There are all kinds of applications but the principles are the same. You end up having health workers who need to be trained. The health workers need to come from the same groups in order to have access and credibility and trust. It’s kind of like tuberculosis control or cholera control or AIDS. There are ways that it needs to be adapted to what’s going on locally, but there’s a general set of principles and guiding methods that you have to be able to adapt.

Freethink: What do the violence interrupters have to go through to get qualified?

Slutkin: They do over 100 hours of initial training and then there’s on-going training. It starts with re-understanding the problem as a contagious health problem. You have to unravel and release other thoughts. After that, it’s the nuts and bolts of how to let people know that this is who you are – a violence interrupter that people can call to diffuse situations. That stuff, cooling down and changing perspectives, is really trained through a lot of skills application. It’s role-playing and practice. Younger workers go out with more experienced workers to see how they do it.

Freethink: What’s been the most surprising thing that this work has taught you about violence?

Slutkin: I was surprised to learn how powerful the influence of others is on your brain, how much we invisibly copy each other and do what we think others expect of us. This is so powerful. It’s as powerful as the bacteria that makes you cough. This is a kind of a revelation itself.

Freethink: How does violence affect the brain?

Slutkin: We have determined that there are four brain locations that have responsibilities for copying and causing people to follow each other and to overreact. If you go to our website you can find the article on the Institute of Medicine that I wrote about violence like a contagious disease. There’s a couple of pages there on the brain science of violence. In essence, there are nerve cells that copy. And that’s what you see in little kids when you stick out your tongue and they stick out their tongue or you make a face and they make the face. So there’s copying neurons. And that’s very advantageous for a lot of behaviors.

Then there’s your dopamine pathway causes you to want to get the approval of your peers for status or recognition – and pain pathways that keep you from going outside of that path; or in other words, to avoid the disapproval or the expected disapproval of friends. So you’re afraid to not do what they might expect.

> _Exercise requirements_
Could you pick up the interview on treating violence as a contagious health problem and continue it from its final line?

> _Provided material_
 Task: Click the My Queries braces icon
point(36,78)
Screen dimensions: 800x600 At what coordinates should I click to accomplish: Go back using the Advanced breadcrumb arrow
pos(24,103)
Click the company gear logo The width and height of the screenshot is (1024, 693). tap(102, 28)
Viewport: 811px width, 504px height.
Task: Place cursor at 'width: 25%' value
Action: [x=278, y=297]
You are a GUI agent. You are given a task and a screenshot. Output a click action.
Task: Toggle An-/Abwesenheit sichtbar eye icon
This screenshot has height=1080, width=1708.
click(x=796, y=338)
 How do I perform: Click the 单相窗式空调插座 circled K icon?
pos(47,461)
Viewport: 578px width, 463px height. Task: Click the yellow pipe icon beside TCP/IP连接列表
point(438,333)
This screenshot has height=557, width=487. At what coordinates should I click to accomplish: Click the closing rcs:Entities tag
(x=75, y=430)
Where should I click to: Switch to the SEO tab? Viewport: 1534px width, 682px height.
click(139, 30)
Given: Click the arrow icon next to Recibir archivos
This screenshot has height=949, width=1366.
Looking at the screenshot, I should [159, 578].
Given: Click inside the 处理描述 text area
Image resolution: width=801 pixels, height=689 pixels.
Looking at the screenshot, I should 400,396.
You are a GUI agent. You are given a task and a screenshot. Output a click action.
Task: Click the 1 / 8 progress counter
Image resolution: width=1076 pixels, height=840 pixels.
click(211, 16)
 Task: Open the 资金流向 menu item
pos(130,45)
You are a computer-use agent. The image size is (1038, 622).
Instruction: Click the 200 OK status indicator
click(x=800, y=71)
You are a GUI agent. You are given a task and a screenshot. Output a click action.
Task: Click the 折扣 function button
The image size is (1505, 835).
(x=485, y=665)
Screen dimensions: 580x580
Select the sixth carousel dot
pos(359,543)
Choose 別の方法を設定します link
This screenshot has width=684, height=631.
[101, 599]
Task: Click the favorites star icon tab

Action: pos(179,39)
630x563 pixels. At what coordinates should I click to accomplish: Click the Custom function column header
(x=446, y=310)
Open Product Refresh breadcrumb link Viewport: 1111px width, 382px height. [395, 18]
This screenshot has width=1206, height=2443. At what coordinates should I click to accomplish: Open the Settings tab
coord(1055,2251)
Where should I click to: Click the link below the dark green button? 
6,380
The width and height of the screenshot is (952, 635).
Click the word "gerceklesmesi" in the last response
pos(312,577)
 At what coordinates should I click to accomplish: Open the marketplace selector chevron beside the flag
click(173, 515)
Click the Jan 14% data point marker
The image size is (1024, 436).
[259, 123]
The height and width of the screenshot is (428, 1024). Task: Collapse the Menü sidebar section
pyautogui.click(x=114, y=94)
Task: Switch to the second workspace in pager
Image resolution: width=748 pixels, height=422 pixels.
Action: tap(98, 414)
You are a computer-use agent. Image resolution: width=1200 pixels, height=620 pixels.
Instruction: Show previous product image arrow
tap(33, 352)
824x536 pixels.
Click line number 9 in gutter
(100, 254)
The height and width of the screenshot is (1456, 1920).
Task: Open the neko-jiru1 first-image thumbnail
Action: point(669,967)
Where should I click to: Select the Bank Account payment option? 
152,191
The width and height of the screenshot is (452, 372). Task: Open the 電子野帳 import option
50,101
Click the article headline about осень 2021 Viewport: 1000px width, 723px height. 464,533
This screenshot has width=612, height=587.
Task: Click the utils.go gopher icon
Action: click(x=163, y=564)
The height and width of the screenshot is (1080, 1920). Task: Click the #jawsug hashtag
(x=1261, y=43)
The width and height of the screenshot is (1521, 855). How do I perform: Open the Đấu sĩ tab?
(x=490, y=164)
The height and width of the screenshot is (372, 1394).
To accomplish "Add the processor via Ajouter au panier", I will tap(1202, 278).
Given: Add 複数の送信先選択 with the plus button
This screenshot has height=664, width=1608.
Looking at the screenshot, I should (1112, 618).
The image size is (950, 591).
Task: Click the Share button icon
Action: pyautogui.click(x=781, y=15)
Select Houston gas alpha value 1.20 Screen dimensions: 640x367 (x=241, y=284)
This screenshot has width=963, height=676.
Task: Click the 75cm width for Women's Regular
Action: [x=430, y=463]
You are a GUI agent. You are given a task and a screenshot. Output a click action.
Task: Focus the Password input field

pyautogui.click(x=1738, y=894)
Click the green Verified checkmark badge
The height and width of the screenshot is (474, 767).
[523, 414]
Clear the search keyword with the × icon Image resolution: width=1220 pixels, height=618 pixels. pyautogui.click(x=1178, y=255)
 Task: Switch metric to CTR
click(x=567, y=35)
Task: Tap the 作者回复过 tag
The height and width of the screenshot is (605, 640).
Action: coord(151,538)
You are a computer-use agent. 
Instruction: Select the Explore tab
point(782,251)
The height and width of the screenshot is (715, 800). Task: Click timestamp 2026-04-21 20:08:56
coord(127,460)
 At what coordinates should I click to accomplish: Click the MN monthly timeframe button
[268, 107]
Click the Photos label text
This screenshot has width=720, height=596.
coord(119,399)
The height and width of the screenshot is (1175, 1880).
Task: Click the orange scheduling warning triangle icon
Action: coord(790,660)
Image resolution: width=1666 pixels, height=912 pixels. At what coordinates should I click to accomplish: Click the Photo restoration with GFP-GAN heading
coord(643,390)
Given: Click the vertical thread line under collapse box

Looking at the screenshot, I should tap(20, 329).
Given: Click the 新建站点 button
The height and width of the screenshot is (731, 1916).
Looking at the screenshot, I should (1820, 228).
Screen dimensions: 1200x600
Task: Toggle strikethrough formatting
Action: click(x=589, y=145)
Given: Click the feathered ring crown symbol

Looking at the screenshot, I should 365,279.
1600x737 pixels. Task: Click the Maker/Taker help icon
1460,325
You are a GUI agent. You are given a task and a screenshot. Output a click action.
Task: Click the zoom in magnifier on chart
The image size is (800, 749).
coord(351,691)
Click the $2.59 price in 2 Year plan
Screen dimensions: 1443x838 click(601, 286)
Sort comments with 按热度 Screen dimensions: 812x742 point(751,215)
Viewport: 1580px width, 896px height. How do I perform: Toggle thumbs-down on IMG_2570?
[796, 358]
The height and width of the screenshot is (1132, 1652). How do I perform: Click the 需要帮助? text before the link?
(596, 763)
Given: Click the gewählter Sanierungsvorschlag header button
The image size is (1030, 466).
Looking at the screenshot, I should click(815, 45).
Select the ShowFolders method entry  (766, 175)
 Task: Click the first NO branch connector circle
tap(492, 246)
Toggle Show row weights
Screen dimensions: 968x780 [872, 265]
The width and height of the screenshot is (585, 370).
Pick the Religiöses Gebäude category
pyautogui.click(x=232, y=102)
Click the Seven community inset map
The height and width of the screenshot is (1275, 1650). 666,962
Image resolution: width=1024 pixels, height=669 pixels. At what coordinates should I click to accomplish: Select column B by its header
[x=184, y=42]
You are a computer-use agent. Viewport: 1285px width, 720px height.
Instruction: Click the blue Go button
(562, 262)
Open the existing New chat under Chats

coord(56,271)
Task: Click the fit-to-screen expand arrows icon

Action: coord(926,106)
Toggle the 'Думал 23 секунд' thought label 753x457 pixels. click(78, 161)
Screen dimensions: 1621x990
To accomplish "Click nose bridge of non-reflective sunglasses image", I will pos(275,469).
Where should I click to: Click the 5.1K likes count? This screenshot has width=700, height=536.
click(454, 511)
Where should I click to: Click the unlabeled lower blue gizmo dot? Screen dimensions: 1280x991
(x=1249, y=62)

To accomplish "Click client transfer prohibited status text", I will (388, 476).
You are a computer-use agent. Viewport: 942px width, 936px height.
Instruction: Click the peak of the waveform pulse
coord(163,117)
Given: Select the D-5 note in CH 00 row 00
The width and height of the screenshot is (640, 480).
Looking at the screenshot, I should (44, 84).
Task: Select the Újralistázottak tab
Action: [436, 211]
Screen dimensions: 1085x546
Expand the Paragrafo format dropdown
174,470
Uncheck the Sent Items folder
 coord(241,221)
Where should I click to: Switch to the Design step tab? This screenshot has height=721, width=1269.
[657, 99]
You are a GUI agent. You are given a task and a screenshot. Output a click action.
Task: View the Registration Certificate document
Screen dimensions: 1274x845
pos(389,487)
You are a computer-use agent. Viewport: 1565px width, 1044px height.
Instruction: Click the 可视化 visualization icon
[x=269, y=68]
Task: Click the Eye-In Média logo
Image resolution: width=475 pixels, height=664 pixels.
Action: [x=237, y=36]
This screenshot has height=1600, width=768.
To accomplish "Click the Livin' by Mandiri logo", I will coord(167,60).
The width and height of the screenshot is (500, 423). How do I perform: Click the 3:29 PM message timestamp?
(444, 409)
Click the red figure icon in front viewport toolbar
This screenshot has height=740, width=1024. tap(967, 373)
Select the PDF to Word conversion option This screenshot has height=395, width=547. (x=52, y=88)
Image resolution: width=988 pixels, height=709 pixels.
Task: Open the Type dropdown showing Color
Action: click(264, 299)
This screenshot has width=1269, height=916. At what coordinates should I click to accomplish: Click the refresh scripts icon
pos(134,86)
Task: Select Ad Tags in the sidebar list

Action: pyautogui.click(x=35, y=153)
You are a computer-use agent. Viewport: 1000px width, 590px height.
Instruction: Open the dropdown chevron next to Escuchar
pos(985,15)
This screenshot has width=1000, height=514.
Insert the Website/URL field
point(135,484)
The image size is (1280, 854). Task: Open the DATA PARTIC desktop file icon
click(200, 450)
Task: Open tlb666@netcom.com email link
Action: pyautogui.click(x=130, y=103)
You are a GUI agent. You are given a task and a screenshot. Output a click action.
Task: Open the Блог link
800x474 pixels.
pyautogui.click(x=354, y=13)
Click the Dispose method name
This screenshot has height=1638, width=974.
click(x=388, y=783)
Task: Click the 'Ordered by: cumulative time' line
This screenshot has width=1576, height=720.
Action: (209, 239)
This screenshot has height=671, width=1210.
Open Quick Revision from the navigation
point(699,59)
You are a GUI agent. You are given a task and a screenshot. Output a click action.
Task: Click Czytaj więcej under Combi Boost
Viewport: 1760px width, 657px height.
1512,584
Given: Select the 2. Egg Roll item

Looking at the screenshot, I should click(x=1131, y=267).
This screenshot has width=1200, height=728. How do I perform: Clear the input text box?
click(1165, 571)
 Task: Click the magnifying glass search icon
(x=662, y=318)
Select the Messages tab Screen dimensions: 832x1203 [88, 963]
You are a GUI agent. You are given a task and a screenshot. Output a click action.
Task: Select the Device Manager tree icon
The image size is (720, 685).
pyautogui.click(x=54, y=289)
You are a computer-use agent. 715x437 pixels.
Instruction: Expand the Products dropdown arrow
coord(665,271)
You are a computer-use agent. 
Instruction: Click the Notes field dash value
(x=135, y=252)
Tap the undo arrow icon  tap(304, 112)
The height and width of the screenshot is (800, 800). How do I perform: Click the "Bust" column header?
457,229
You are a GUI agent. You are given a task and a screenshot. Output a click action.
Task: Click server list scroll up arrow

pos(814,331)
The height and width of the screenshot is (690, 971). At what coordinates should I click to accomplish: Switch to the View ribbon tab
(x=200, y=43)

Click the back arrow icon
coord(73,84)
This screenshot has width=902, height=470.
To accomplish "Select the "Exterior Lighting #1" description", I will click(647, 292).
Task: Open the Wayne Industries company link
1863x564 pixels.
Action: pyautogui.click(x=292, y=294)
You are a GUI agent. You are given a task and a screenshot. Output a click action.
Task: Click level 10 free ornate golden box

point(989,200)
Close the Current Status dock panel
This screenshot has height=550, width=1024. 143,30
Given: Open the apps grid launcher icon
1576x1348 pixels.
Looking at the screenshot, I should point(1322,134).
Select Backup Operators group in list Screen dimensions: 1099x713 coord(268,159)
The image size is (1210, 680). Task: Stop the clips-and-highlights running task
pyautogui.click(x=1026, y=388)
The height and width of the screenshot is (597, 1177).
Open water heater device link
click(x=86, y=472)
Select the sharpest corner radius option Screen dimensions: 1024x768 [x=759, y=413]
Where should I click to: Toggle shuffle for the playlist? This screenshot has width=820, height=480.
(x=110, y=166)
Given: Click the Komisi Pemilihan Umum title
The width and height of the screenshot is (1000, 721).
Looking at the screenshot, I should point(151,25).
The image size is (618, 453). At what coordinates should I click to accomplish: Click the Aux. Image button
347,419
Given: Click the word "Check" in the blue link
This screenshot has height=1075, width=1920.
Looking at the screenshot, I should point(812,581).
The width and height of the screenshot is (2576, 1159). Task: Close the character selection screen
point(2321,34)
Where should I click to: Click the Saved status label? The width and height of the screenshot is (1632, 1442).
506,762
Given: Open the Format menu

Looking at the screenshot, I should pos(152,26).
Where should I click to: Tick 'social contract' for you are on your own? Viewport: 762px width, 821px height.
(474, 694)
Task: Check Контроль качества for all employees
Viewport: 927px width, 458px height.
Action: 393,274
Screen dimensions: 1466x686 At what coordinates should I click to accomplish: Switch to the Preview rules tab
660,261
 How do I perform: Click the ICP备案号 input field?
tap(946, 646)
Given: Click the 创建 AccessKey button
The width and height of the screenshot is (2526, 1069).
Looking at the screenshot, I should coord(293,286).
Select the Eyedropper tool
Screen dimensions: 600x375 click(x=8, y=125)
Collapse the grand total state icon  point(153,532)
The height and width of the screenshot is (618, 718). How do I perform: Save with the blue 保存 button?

> _Task result_
These three: copying, dopamine, and pain pathways keep you away from friend disapproval. Lastly, the effect of having been traumatized causes you to overreact. These are primarily the ways in which the brain does processing of exposure to violence to cause the person to be more likely to do violence. Similar to someone who gets the flu and the flu bug is processed in the respiratory tract and then you cough out more of it. Or the intestines takes in Cholera and then produces more of it. Your brain is doing the same thing with respect to violence. Processing and then producing more of it.

Freethink: Was there anything else that shocked or surprised you?

Slutkin: I was surprised to see when we first tried this in the year 2000 in what was the worst placed district in the country at the time how fast we saw a decline in violence. This was just our first try. We got a 67 percent drop in shootings and killings in the first year. And most of the result happened in the first month and a half. I was surprised at how fast and how powerful it worked.

And I’ve also been surprised at how slow the uptake of this method has been. When we are developing new strategies for AIDS or for Malaria communities are so eager to have something new to try. There’s a little more tendency in America to be stuck on what we’ve been doing. And just keep trying it over and over and over.

Freethink: Do you have any thoughts as to why we’ve been so reluctant to change how we deal with violence in the US?

Slutkin: Well I think there’s still an overriding idea that we haven’t developed the new frame yet of violence as a health issue. There’s also a lack of understanding of public health methods. I think we’re just stuck in the old thoughts. It’s a worldview change.